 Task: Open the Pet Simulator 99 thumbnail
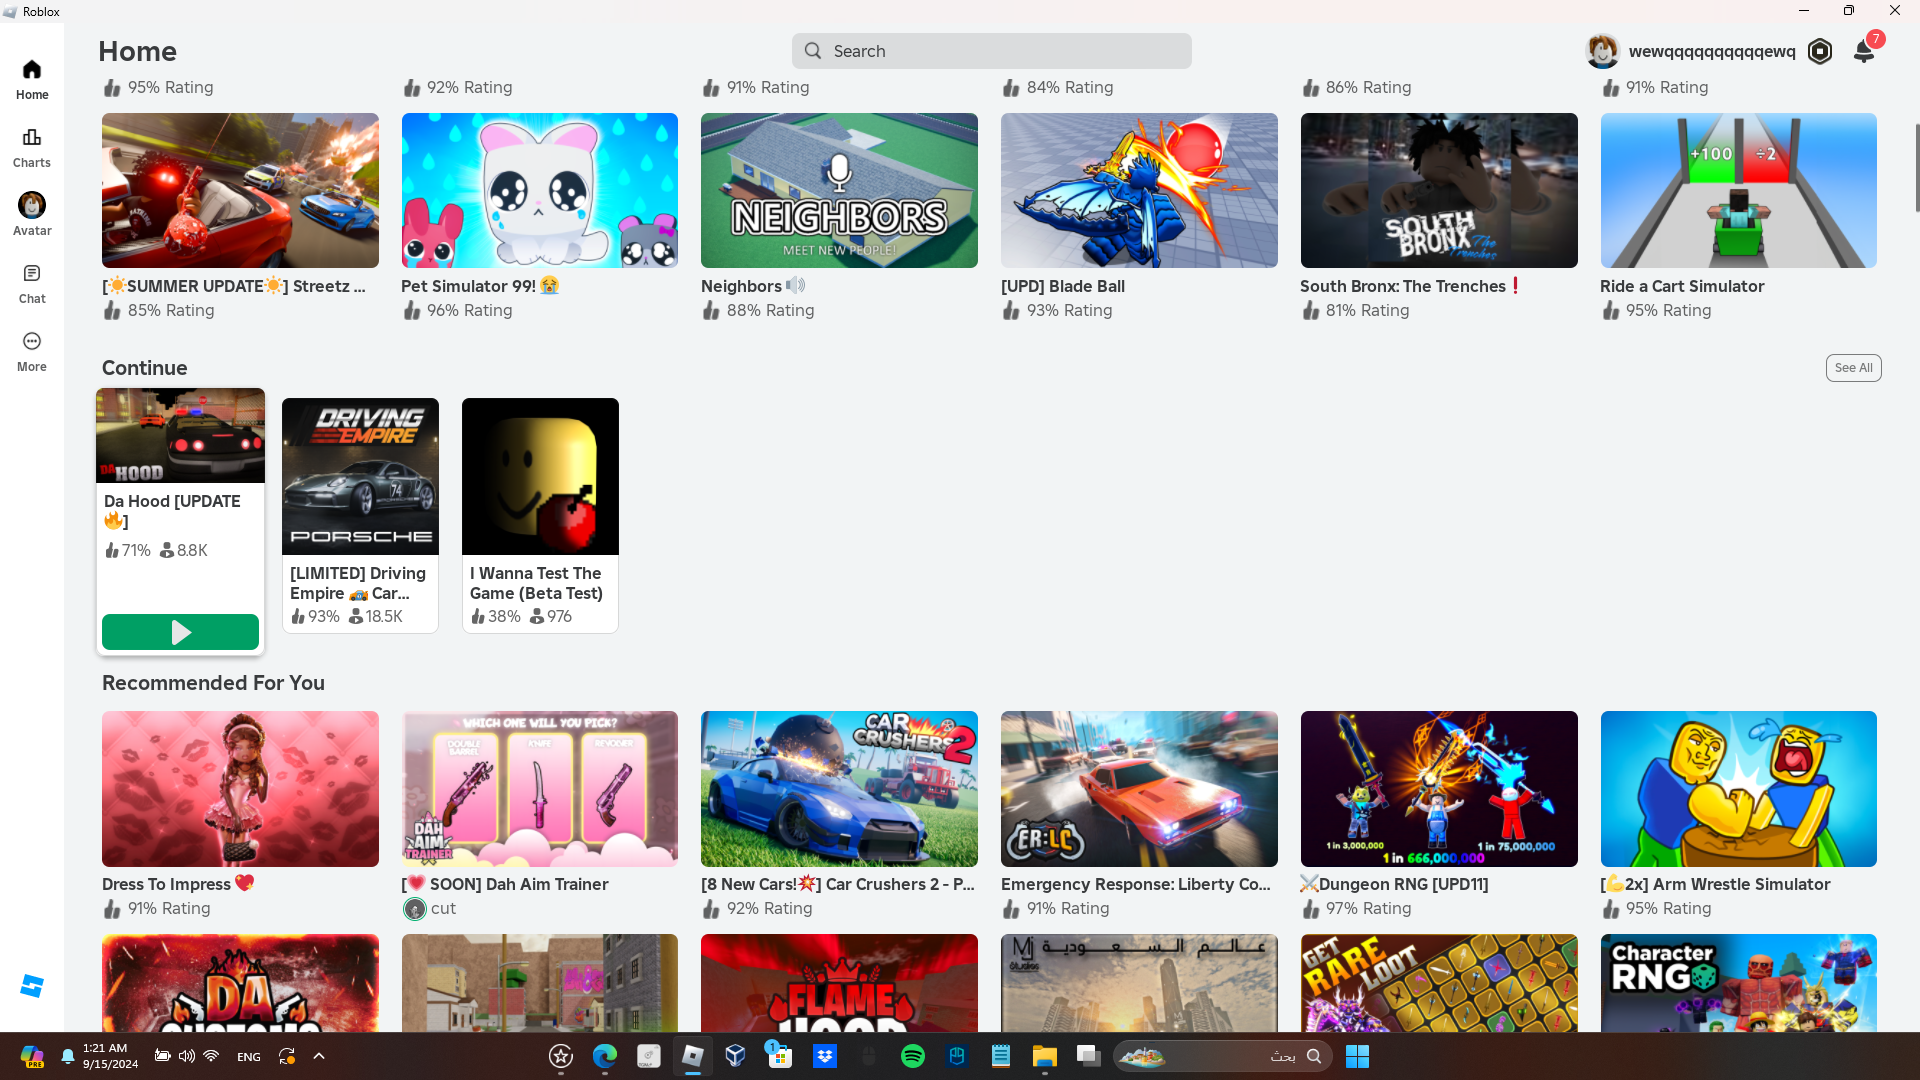[x=539, y=190]
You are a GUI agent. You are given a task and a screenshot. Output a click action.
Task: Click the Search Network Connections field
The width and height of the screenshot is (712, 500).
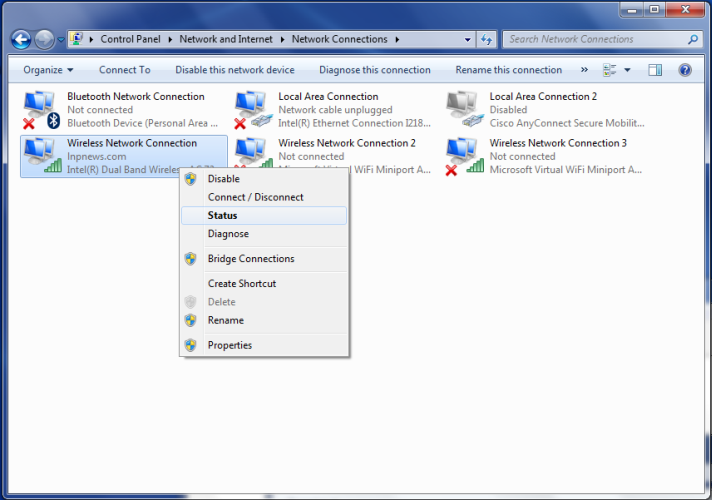[x=590, y=40]
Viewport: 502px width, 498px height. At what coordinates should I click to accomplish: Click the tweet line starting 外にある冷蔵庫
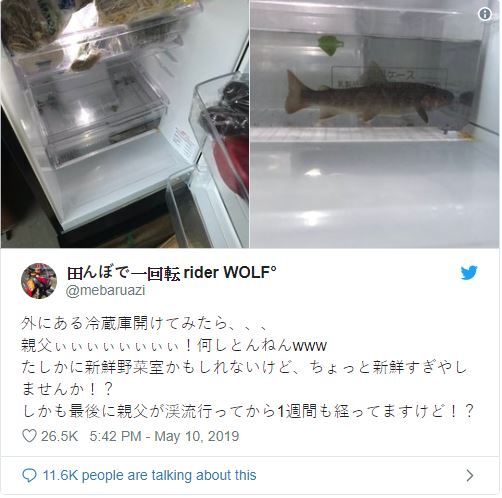pos(144,323)
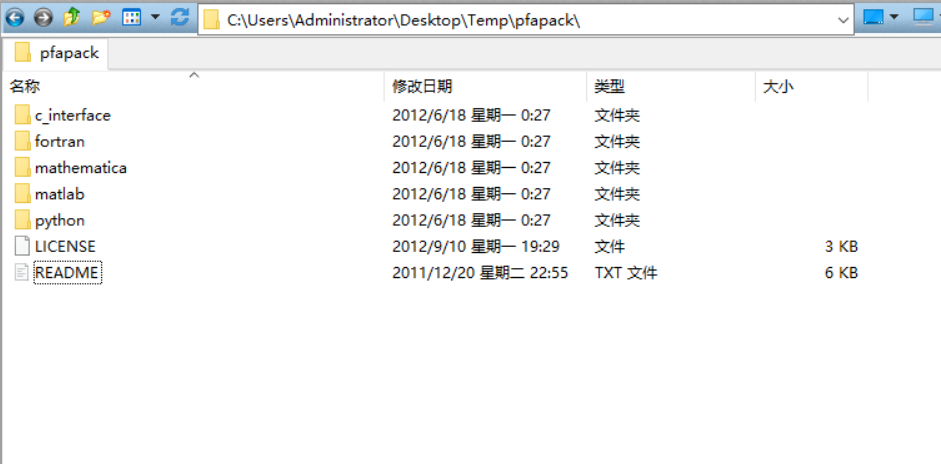Click the gray forward arrow button
The image size is (941, 464).
[43, 18]
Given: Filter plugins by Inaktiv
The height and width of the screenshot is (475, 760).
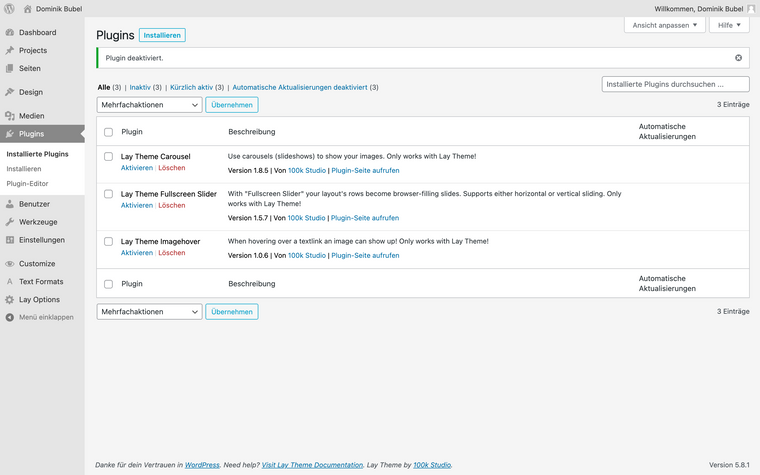Looking at the screenshot, I should pyautogui.click(x=140, y=88).
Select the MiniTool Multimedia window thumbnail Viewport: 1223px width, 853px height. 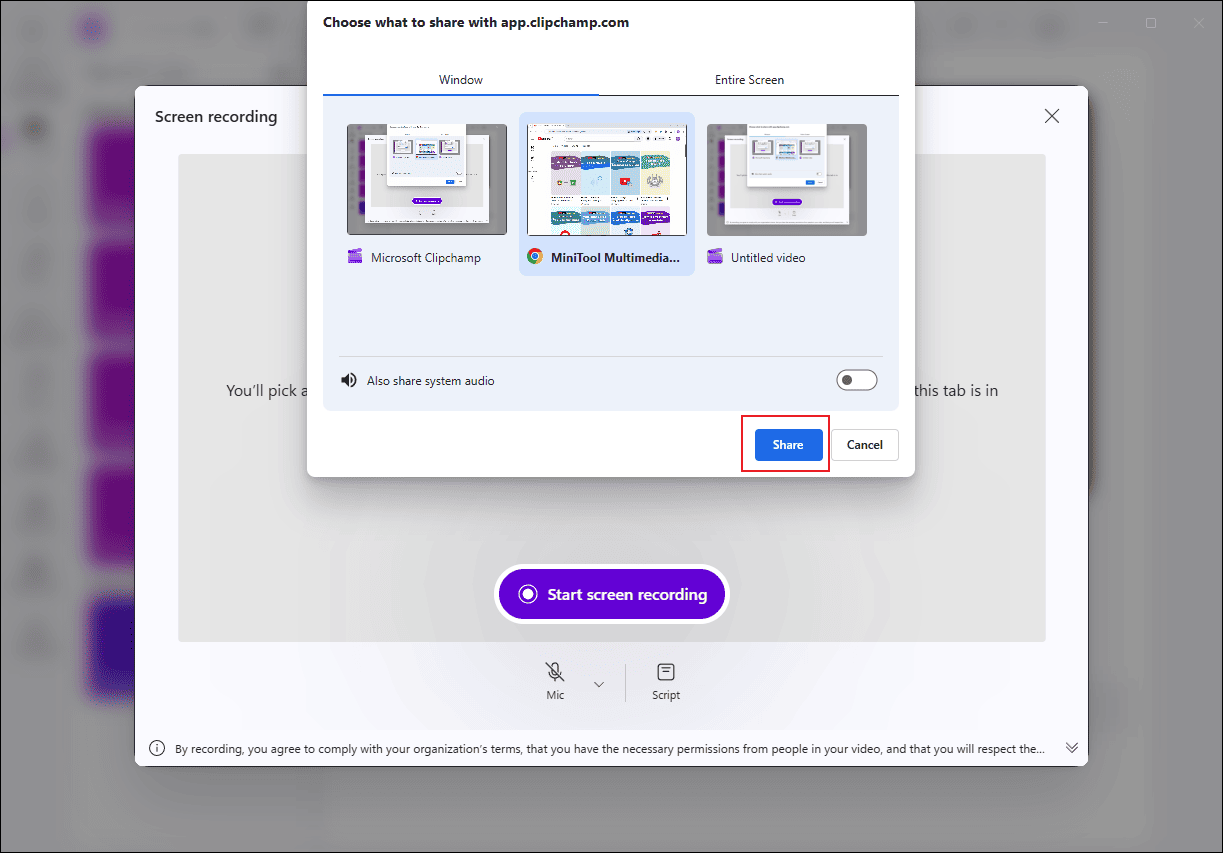tap(606, 179)
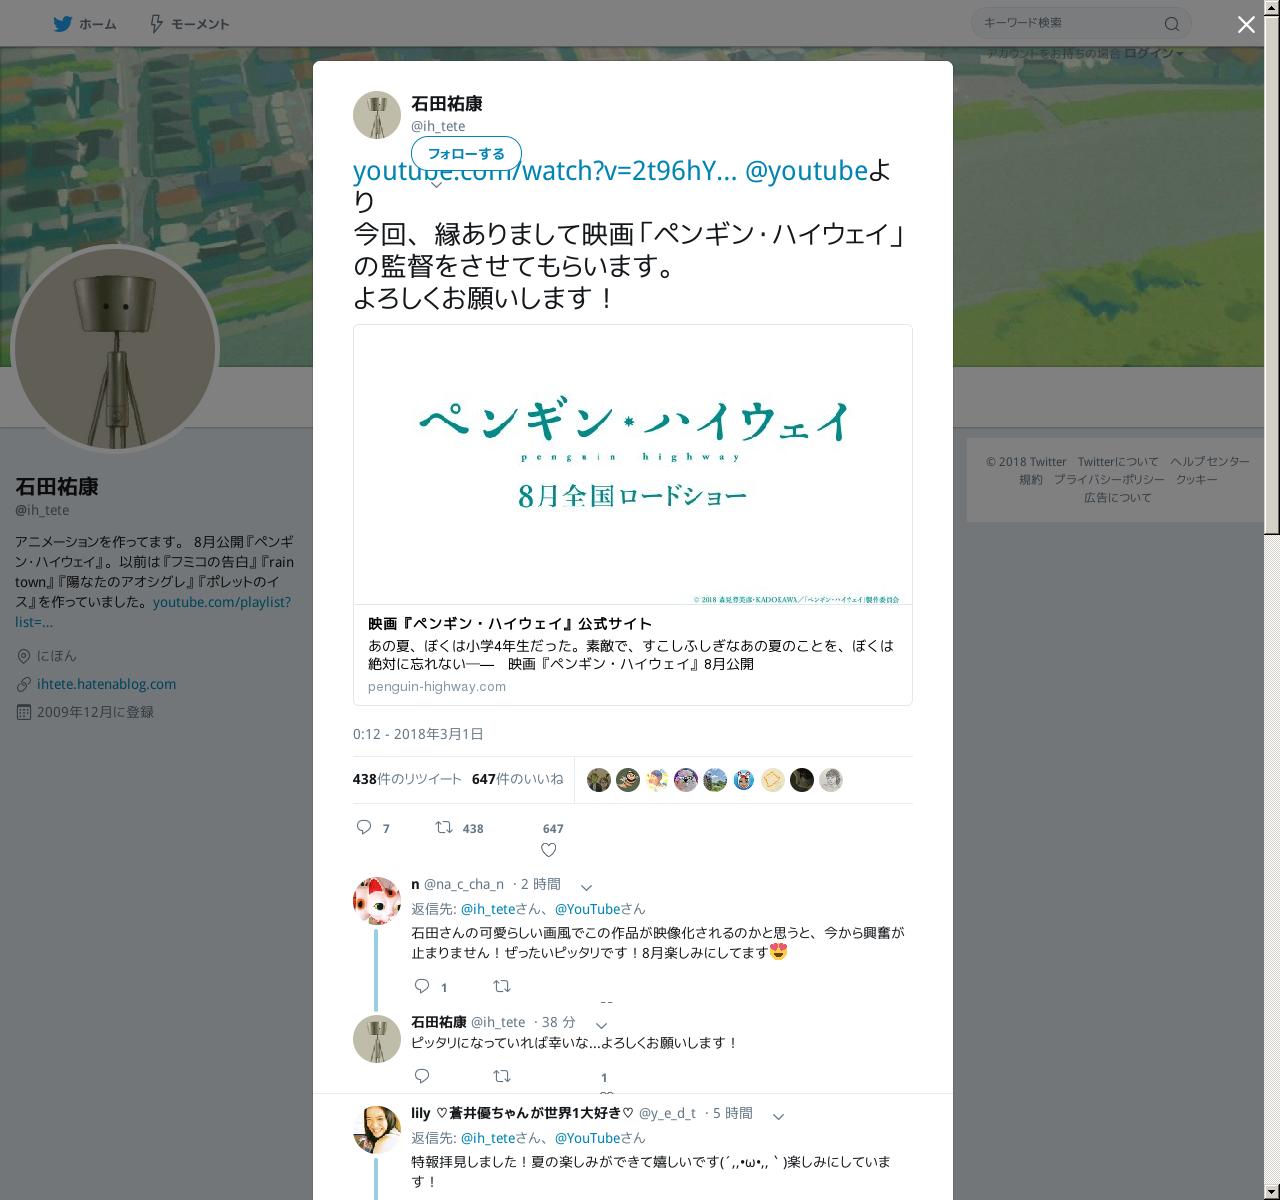Expand the chevron menu on na_c_cha_n's reply
The image size is (1280, 1200).
point(587,886)
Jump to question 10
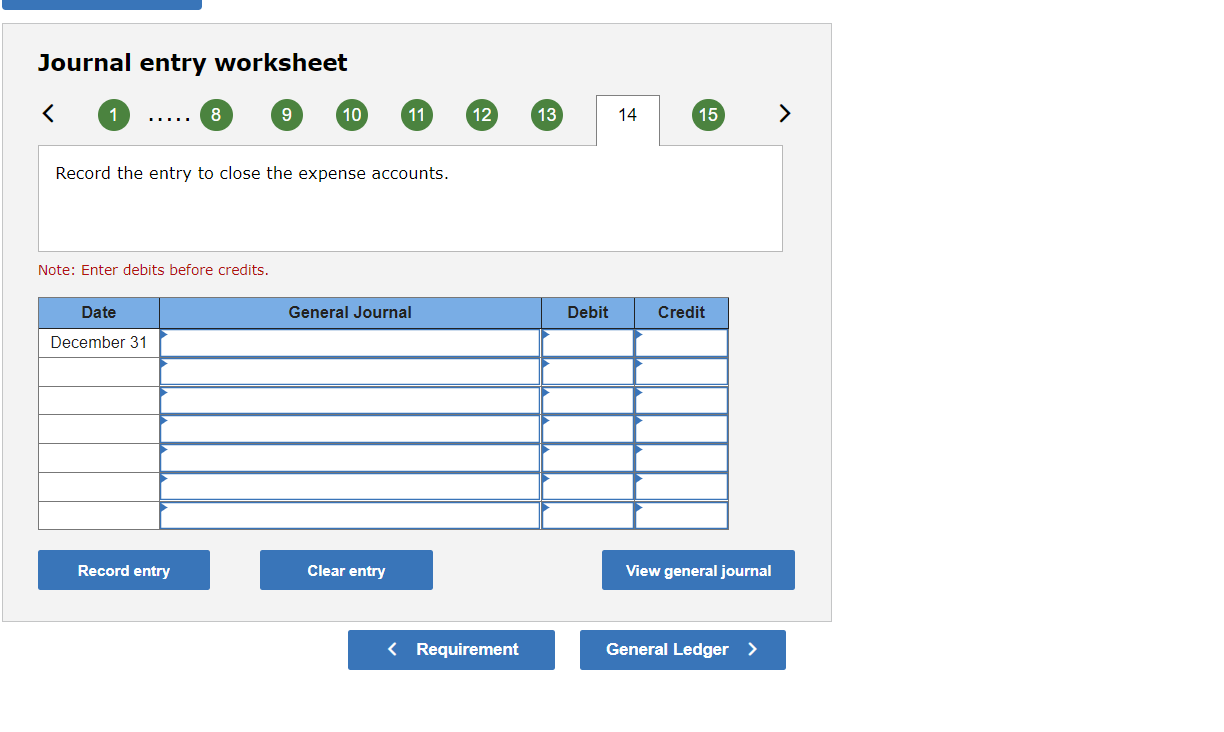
* * *
* Given request *
Could you copy the records above word for word, starting at their very first line and stopping after the line that contains "[x=590, y=40]"? Leave the pictures out of your copy.

* Reply *
 Task: Open the Pet Simulator 99 thumbnail
[x=539, y=190]
You are a GUI agent. You are given a task and a screenshot. Output a click action.
Task: Click the Search Network Connections field
The width and height of the screenshot is (712, 500).
[x=590, y=40]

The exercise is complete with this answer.